(Records contained in a dataset)

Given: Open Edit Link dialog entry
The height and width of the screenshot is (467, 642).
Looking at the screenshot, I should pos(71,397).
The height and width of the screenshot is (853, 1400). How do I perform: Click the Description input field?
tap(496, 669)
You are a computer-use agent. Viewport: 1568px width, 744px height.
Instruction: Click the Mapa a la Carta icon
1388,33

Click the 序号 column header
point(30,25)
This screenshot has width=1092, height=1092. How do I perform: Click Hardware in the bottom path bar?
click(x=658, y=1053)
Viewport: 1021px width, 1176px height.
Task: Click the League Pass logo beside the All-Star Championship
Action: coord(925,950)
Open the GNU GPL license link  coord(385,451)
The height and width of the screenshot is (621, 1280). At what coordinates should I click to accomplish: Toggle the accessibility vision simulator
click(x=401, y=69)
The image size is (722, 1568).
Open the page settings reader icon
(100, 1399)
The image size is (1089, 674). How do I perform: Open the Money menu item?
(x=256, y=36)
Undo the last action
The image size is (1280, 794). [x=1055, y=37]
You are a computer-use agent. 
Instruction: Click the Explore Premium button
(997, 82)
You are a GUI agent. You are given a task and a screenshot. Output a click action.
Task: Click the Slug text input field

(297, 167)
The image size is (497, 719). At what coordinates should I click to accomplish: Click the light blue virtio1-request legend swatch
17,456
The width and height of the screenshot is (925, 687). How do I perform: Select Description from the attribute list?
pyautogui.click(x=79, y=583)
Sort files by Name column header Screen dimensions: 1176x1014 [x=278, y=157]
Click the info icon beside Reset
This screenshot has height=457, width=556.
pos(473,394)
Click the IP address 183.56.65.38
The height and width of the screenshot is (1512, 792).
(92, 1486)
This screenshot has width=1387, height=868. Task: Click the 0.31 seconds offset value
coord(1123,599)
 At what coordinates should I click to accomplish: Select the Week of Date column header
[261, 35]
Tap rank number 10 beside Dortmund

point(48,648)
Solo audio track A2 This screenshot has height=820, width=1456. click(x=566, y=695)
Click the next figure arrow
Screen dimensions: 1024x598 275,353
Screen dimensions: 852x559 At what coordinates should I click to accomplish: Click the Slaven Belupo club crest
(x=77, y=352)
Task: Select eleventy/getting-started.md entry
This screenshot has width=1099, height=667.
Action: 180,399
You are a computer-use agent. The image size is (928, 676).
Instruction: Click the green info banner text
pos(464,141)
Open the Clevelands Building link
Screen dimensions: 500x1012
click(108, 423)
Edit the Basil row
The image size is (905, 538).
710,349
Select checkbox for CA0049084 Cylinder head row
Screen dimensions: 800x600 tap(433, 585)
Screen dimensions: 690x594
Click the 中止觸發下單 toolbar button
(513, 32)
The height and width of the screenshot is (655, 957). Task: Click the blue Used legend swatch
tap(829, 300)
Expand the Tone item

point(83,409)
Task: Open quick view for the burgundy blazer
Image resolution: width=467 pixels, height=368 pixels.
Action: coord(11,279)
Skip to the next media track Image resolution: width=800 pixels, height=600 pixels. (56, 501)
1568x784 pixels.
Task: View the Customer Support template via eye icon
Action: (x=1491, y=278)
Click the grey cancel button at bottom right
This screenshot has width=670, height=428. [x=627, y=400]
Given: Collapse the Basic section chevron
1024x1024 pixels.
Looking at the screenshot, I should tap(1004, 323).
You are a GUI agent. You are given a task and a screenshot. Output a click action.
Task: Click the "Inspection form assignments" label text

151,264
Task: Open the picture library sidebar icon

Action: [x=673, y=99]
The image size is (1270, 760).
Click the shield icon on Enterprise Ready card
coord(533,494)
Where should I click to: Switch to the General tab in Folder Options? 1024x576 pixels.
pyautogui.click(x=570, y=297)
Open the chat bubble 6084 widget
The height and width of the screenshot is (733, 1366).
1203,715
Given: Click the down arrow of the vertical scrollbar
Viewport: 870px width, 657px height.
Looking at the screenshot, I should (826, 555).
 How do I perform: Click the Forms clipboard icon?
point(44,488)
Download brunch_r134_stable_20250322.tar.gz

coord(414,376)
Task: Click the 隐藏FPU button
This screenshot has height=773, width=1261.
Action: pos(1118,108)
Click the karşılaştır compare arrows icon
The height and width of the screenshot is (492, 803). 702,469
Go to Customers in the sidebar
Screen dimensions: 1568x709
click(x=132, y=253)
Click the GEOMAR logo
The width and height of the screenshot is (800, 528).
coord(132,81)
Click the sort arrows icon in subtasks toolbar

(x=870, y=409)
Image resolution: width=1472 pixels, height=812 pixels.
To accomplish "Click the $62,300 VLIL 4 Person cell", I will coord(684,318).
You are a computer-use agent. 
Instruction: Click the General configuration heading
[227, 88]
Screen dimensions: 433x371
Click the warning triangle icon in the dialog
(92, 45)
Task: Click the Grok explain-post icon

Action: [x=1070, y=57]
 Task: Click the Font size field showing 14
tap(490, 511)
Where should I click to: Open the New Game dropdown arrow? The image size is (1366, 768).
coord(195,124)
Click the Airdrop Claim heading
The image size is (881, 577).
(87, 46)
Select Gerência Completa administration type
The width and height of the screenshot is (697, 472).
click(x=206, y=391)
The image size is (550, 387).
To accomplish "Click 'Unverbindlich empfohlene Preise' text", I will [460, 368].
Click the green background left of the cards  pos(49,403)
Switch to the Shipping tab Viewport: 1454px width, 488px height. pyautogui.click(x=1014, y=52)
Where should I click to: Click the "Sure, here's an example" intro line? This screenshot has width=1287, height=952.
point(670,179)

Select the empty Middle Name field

__YOUR OBJECTIVE__
Could you write out all of the entries precisely as they stand?

__THE ANSWER__
Given: Open Edit Link dialog entry
The height and width of the screenshot is (467, 642).
Looking at the screenshot, I should pos(71,397).
The height and width of the screenshot is (853, 1400). How do I perform: Click the Description input field?
tap(496, 669)
You are a computer-use agent. Viewport: 1568px width, 744px height.
Instruction: Click the Mapa a la Carta icon
1388,33

Click the 序号 column header
point(30,25)
This screenshot has width=1092, height=1092. How do I perform: Click Hardware in the bottom path bar?
click(x=658, y=1053)
Viewport: 1021px width, 1176px height.
Task: Click the League Pass logo beside the All-Star Championship
Action: coord(925,950)
Open the GNU GPL license link  coord(385,451)
The height and width of the screenshot is (621, 1280). At what coordinates should I click to accomplish: Toggle the accessibility vision simulator
click(x=401, y=69)
The image size is (722, 1568).
Open the page settings reader icon
(100, 1399)
The image size is (1089, 674). How do I perform: Open the Money menu item?
(x=256, y=36)
Undo the last action
The image size is (1280, 794). [x=1055, y=37]
You are a computer-use agent. 
Instruction: Click the Explore Premium button
(997, 82)
You are a GUI agent. You are given a task and a screenshot. Output a click action.
Task: Click the Slug text input field

(297, 167)
The image size is (497, 719). At what coordinates should I click to accomplish: Click the light blue virtio1-request legend swatch
17,456
The width and height of the screenshot is (925, 687). How do I perform: Select Description from the attribute list?
pyautogui.click(x=79, y=583)
Sort files by Name column header Screen dimensions: 1176x1014 [x=278, y=157]
Click the info icon beside Reset
This screenshot has height=457, width=556.
pos(473,394)
Click the IP address 183.56.65.38
The height and width of the screenshot is (1512, 792).
(92, 1486)
This screenshot has width=1387, height=868. Task: Click the 0.31 seconds offset value
coord(1123,599)
 At what coordinates should I click to accomplish: Select the Week of Date column header
[261, 35]
Tap rank number 10 beside Dortmund

point(48,648)
Solo audio track A2 This screenshot has height=820, width=1456. click(x=566, y=695)
Click the next figure arrow
Screen dimensions: 1024x598 275,353
Screen dimensions: 852x559 At what coordinates should I click to accomplish: Click the Slaven Belupo club crest
(x=77, y=352)
Task: Select eleventy/getting-started.md entry
This screenshot has width=1099, height=667.
Action: 180,399
You are a computer-use agent. The image size is (928, 676).
Instruction: Click the green info banner text
pos(464,141)
Open the Clevelands Building link
Screen dimensions: 500x1012
click(108, 423)
Edit the Basil row
The image size is (905, 538).
710,349
Select checkbox for CA0049084 Cylinder head row
Screen dimensions: 800x600 tap(433, 585)
Screen dimensions: 690x594
Click the 中止觸發下單 toolbar button
(513, 32)
The height and width of the screenshot is (655, 957). Task: Click the blue Used legend swatch
tap(829, 300)
Expand the Tone item

point(83,409)
Task: Open quick view for the burgundy blazer
Image resolution: width=467 pixels, height=368 pixels.
Action: coord(11,279)
Skip to the next media track Image resolution: width=800 pixels, height=600 pixels. (56, 501)
1568x784 pixels.
Task: View the Customer Support template via eye icon
Action: (x=1491, y=278)
Click the grey cancel button at bottom right
This screenshot has width=670, height=428. [x=627, y=400]
Given: Collapse the Basic section chevron
1024x1024 pixels.
Looking at the screenshot, I should tap(1004, 323).
You are a GUI agent. You are given a task and a screenshot. Output a click action.
Task: Click the "Inspection form assignments" label text

151,264
Task: Open the picture library sidebar icon

Action: [x=673, y=99]
The image size is (1270, 760).
Click the shield icon on Enterprise Ready card
coord(533,494)
Where should I click to: Switch to the General tab in Folder Options? 1024x576 pixels.
pyautogui.click(x=570, y=297)
Open the chat bubble 6084 widget
The height and width of the screenshot is (733, 1366).
1203,715
Given: Click the down arrow of the vertical scrollbar
Viewport: 870px width, 657px height.
Looking at the screenshot, I should (826, 555).
 How do I perform: Click the Forms clipboard icon?
point(44,488)
Download brunch_r134_stable_20250322.tar.gz

coord(414,376)
Task: Click the 隐藏FPU button
This screenshot has height=773, width=1261.
Action: pos(1118,108)
Click the karşılaştır compare arrows icon
The height and width of the screenshot is (492, 803). 702,469
Go to Customers in the sidebar
Screen dimensions: 1568x709
click(x=132, y=253)
Click the GEOMAR logo
The width and height of the screenshot is (800, 528).
coord(132,81)
Click the sort arrows icon in subtasks toolbar

(x=870, y=409)
Image resolution: width=1472 pixels, height=812 pixels.
To accomplish "Click the $62,300 VLIL 4 Person cell", I will coord(684,318).
You are a computer-use agent. 
Instruction: Click the General configuration heading
[227, 88]
Screen dimensions: 433x371
Click the warning triangle icon in the dialog
(92, 45)
Task: Click the Grok explain-post icon

Action: [x=1070, y=57]
 Task: Click the Font size field showing 14
tap(490, 511)
Where should I click to: Open the New Game dropdown arrow? The image size is (1366, 768).
coord(195,124)
Click the Airdrop Claim heading
The image size is (881, 577).
(87, 46)
Select Gerência Completa administration type
The width and height of the screenshot is (697, 472).
click(x=206, y=391)
The image size is (550, 387).
To accomplish "Click 'Unverbindlich empfohlene Preise' text", I will [460, 368].
Click the green background left of the cards  pos(49,403)
Switch to the Shipping tab Viewport: 1454px width, 488px height. pyautogui.click(x=1014, y=52)
Where should I click to: Click the "Sure, here's an example" intro line? This screenshot has width=1287, height=952.
point(670,179)

Select the empty Middle Name field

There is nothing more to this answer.